Denpasar, CyberNews. Warga mulai meninggalkan pulau Bali, sehari menjelang perayaan nyepi. Jumlah penumpang di Pelabuhan Gilimanuk meningkat tajam hingga 70% daripada biasanya.
Peningkatan jumlah penumpang sebenarnya sudah terasa sejak Rabu, (2/3) lalu. Tetapi, puncak kepadatan akan terjadi pada malam hari ini "Kendaraan roda dua masih mendominasi, sehingga pintu masuk nampak terlihat padat, namun hal ini dapat diatasi," kata Manajer Operasional Angkutan Sungai Danau dan Penyeberangan (ASDP) Pelabuhan Gilimanuk Ospar Silaban, Jumat (4/3).

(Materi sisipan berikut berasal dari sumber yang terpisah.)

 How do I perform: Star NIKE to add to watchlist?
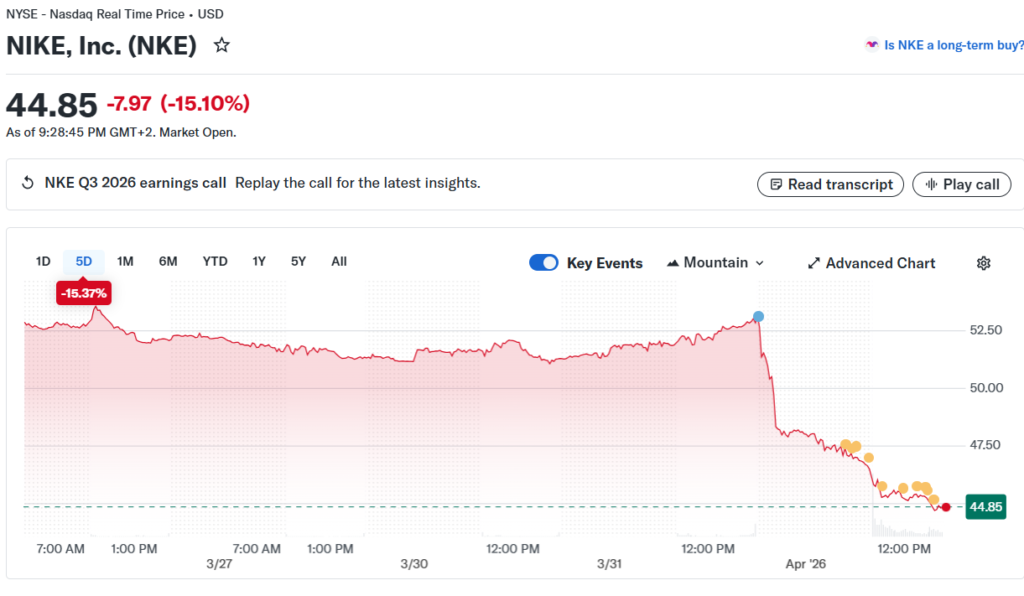[x=222, y=46]
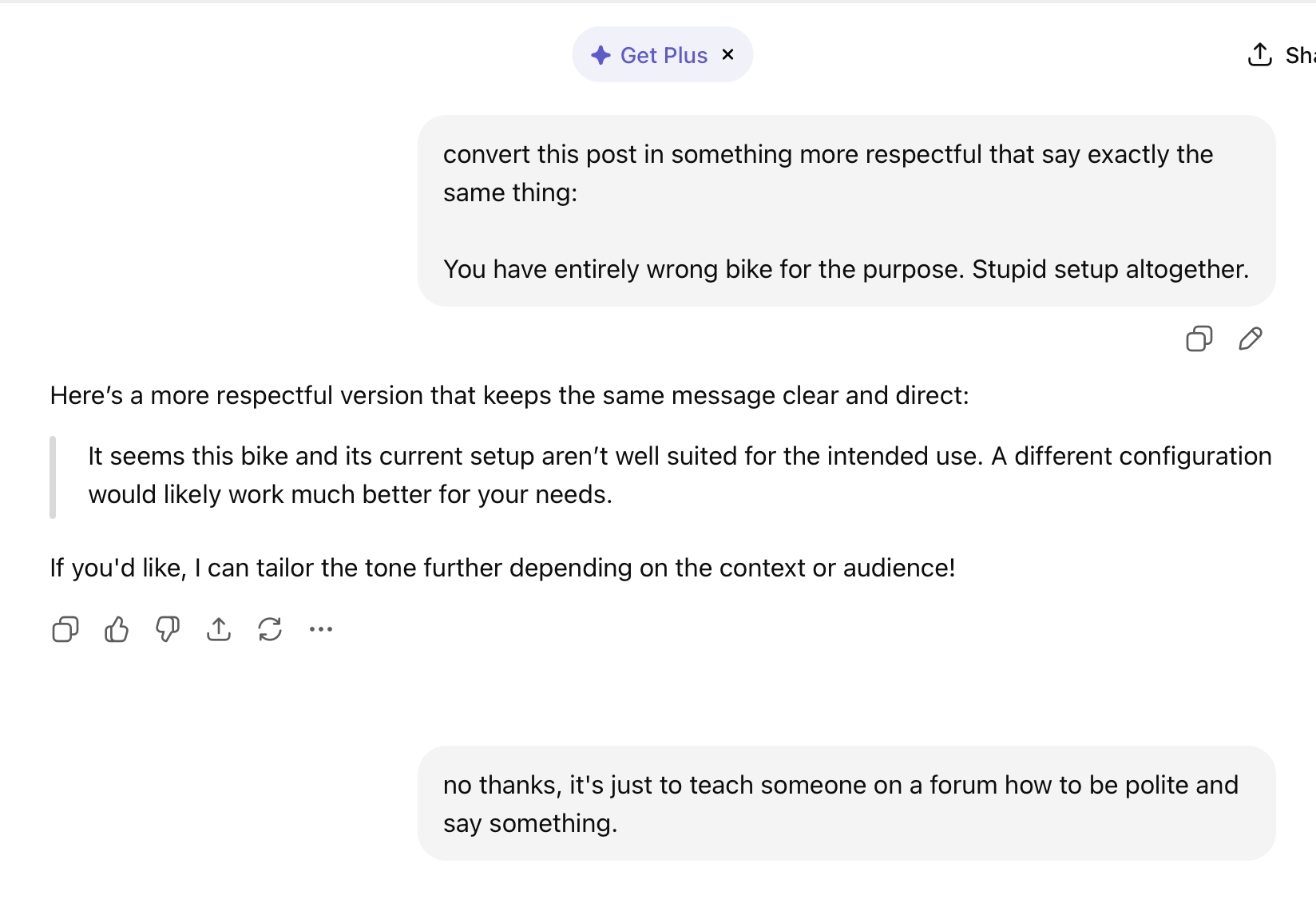The width and height of the screenshot is (1316, 907).
Task: Click the "convert this post" user message bubble
Action: click(846, 211)
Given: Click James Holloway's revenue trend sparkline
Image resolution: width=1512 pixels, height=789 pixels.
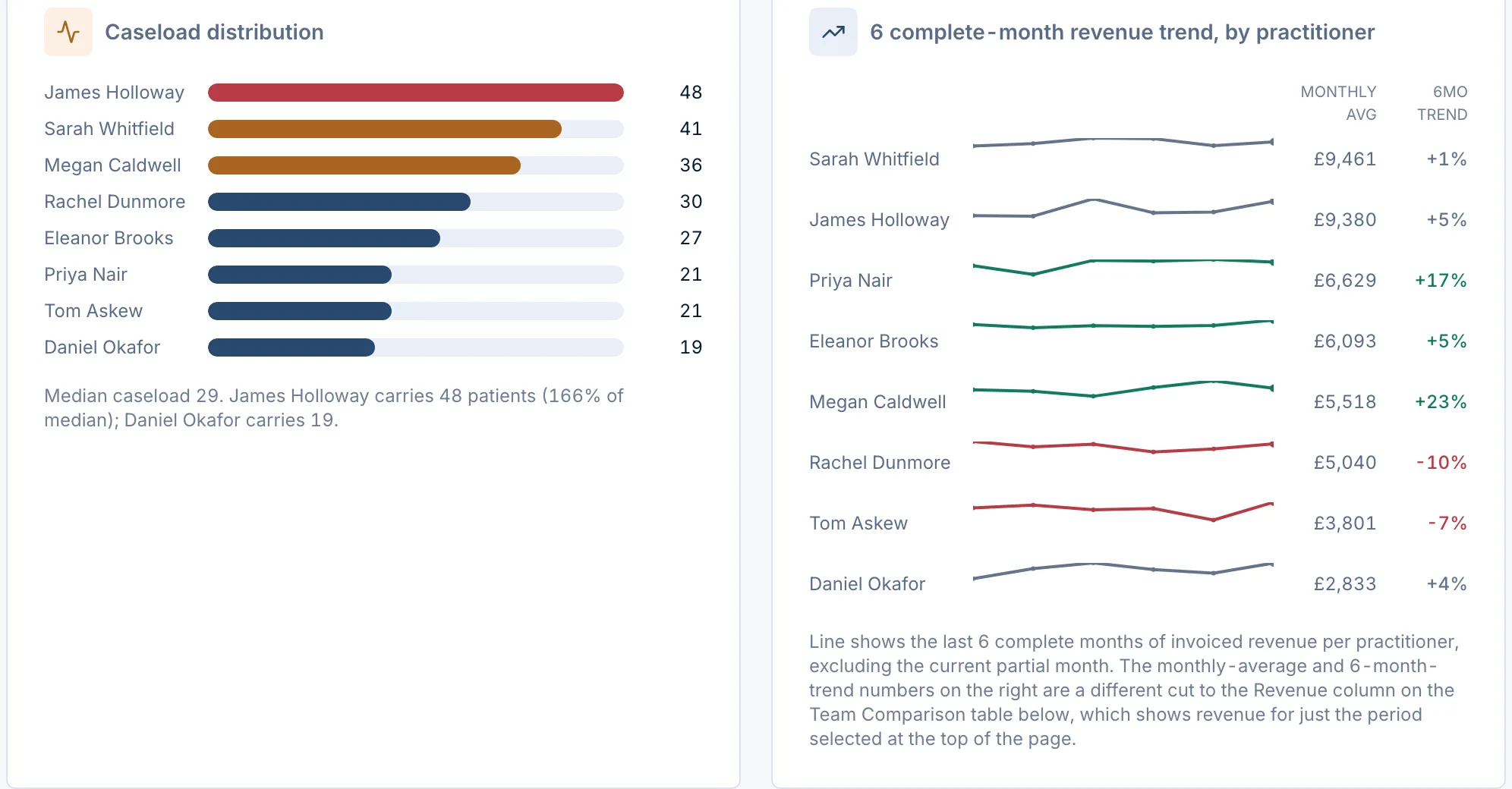Looking at the screenshot, I should 1123,208.
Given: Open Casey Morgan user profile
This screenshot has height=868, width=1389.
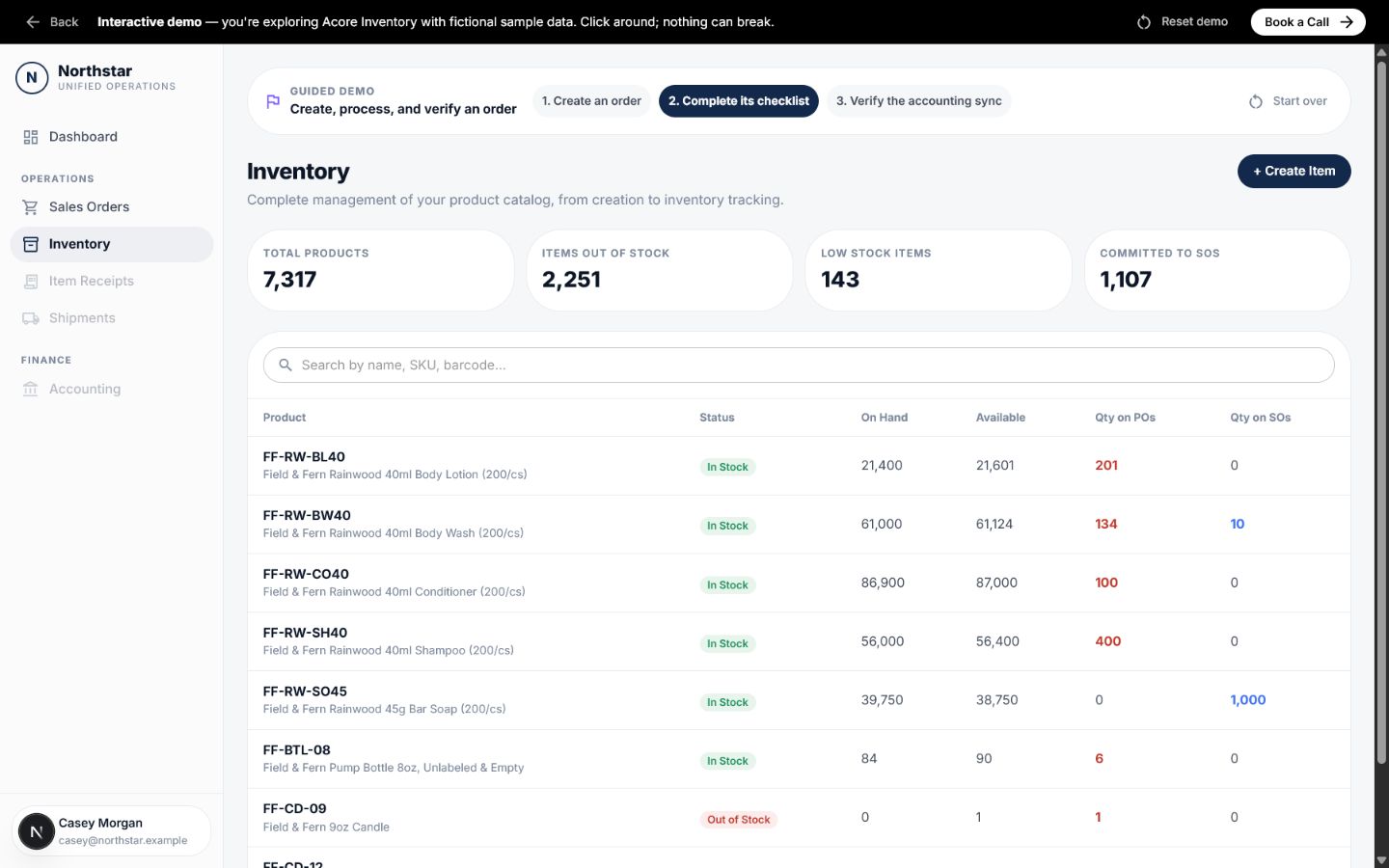Looking at the screenshot, I should pos(112,830).
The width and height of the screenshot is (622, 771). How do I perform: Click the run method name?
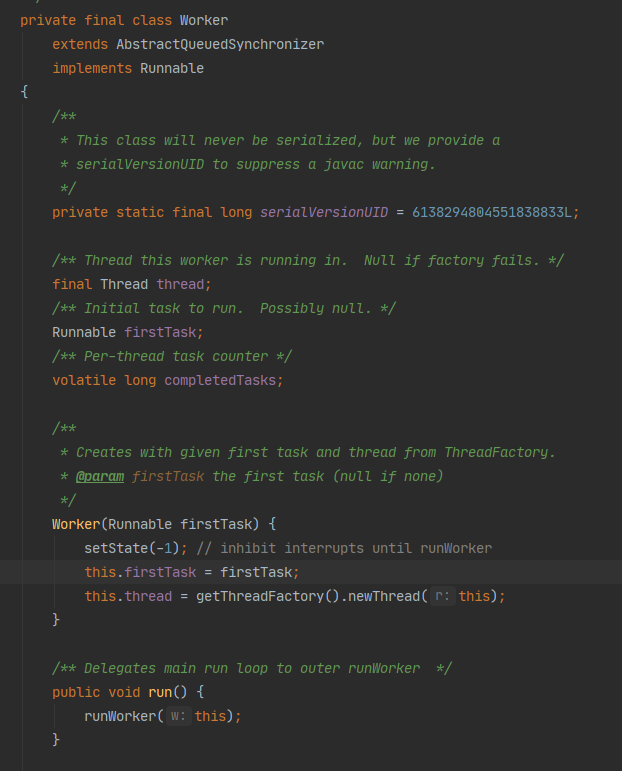pos(148,692)
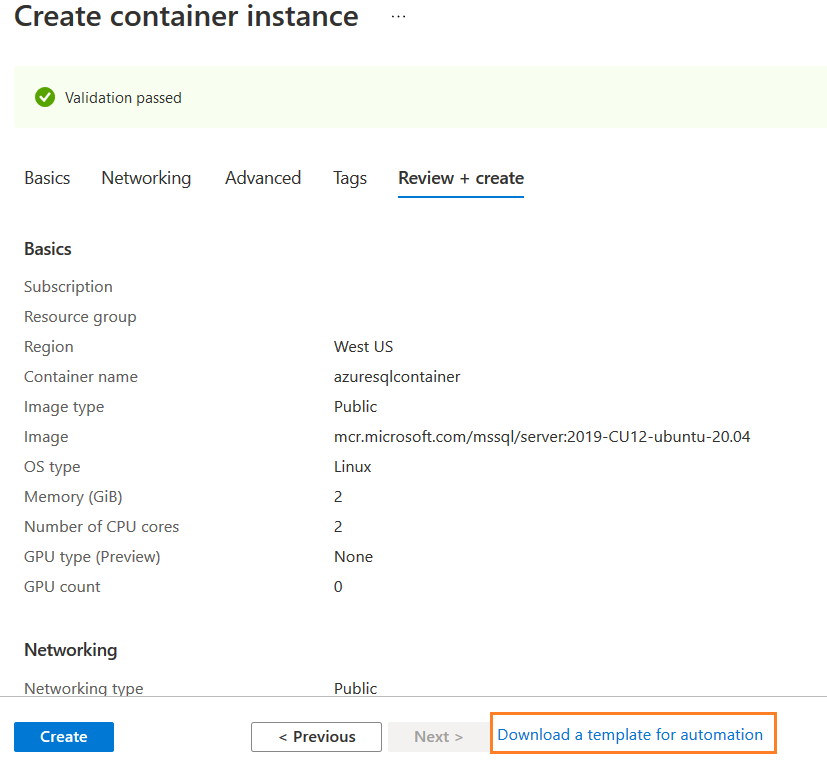The height and width of the screenshot is (772, 827).
Task: Click the Networking section heading
Action: (70, 650)
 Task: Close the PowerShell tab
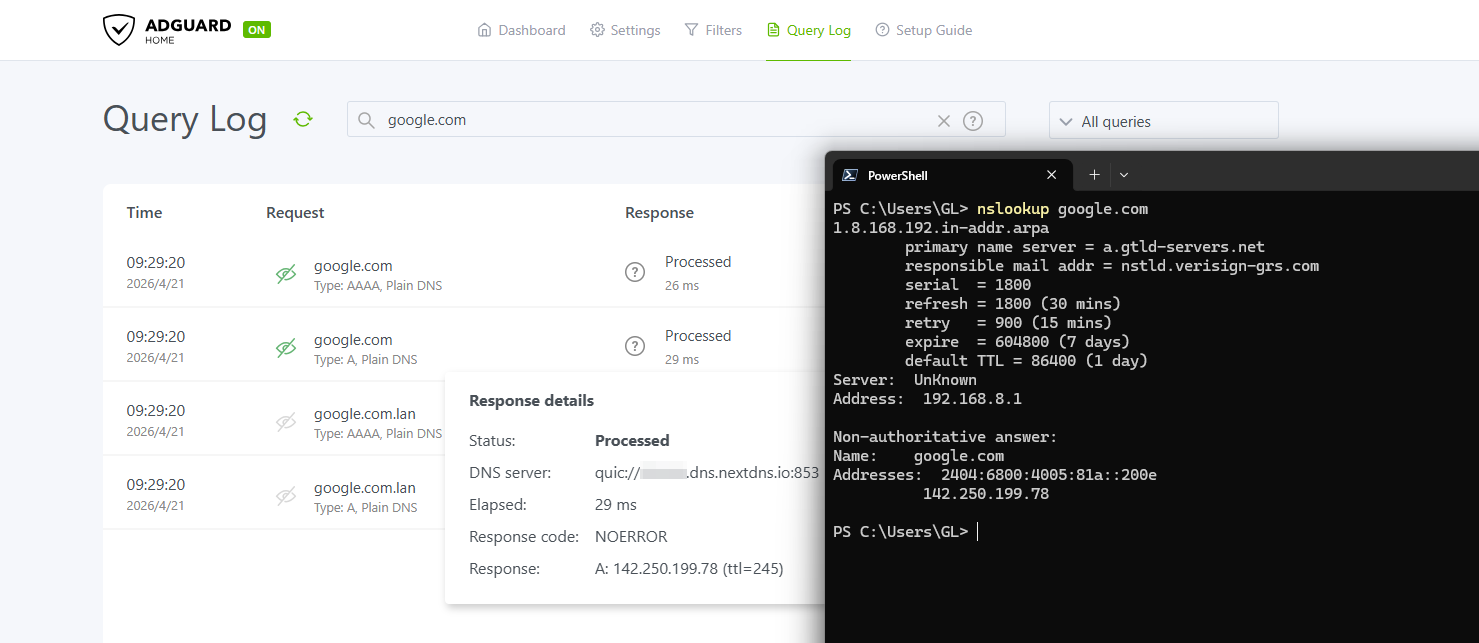coord(1051,175)
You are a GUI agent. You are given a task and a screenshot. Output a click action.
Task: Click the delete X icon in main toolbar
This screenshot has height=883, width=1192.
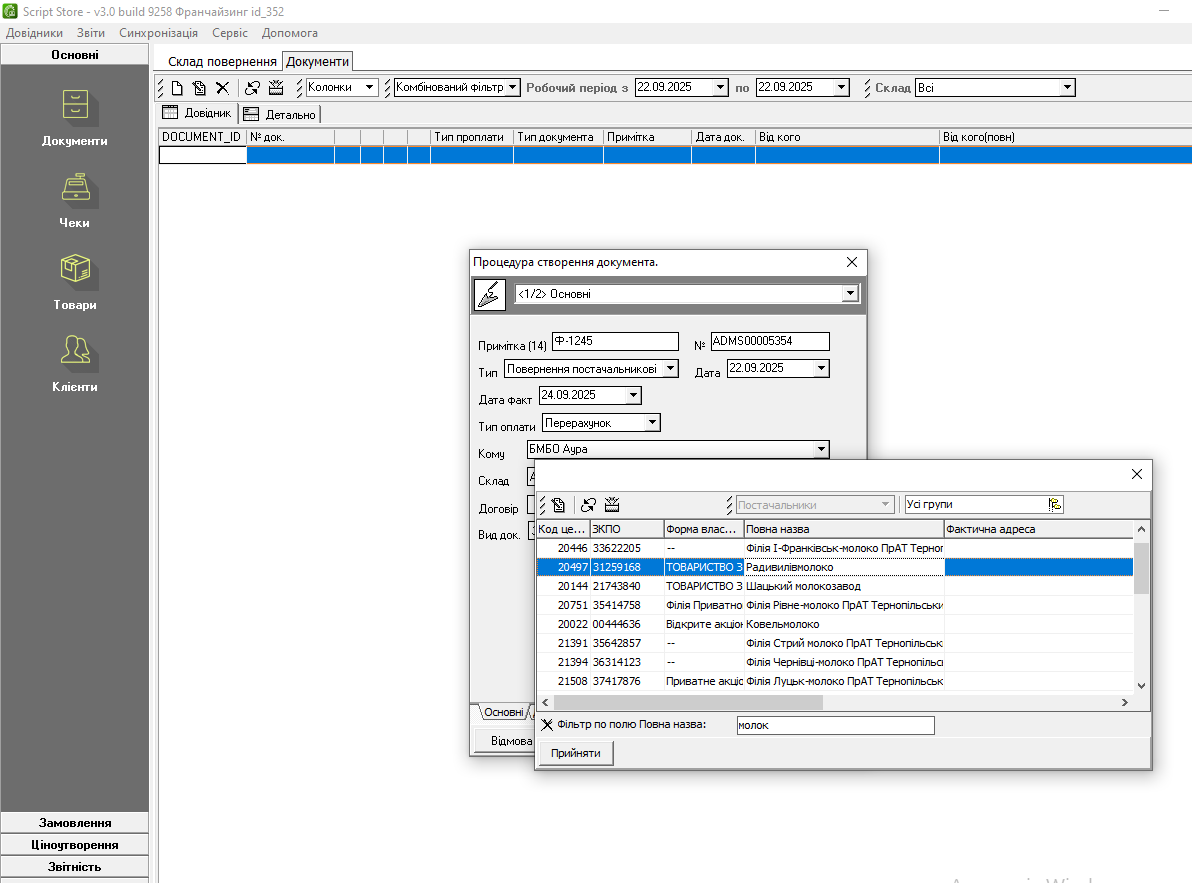click(x=222, y=88)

Ospar melanjutkan, peningkatan jumlah penumpang sekitar 70 persen. Sedangkan untuk kendaraan roda dua diperkirakan mencapai 100 persen. Meski terjadinya kelonjakan penumpang dan kendaraan, pihaknya tidak menambah jumlah kapal feri untuk menyeberang ke Pelabuhan Ketapang, Banyuwangi.
Sementara itu, sesuai instruksi, Pelabuhan Gilimanuk akan ditutup selama 24 jam. Pihak ASDP akan menghentikan operasi mulai Sabtu besok pukul 05.00 WITA. Pelabuhan tersebut akan dibuka kembali pada Minggu (6/3) pukul 06.00 WITA.
Menjelang terakhir perayaan nyepi, pihaknya sudah menyiapkan dua kapal feri yang disiagakan di dermaga ponton dan dermaga truk, terutama untuk mengangkut truk yang berangkat dari Lombok, diperkirakan tiba di Gilimanuk pada Sabtu dini hari.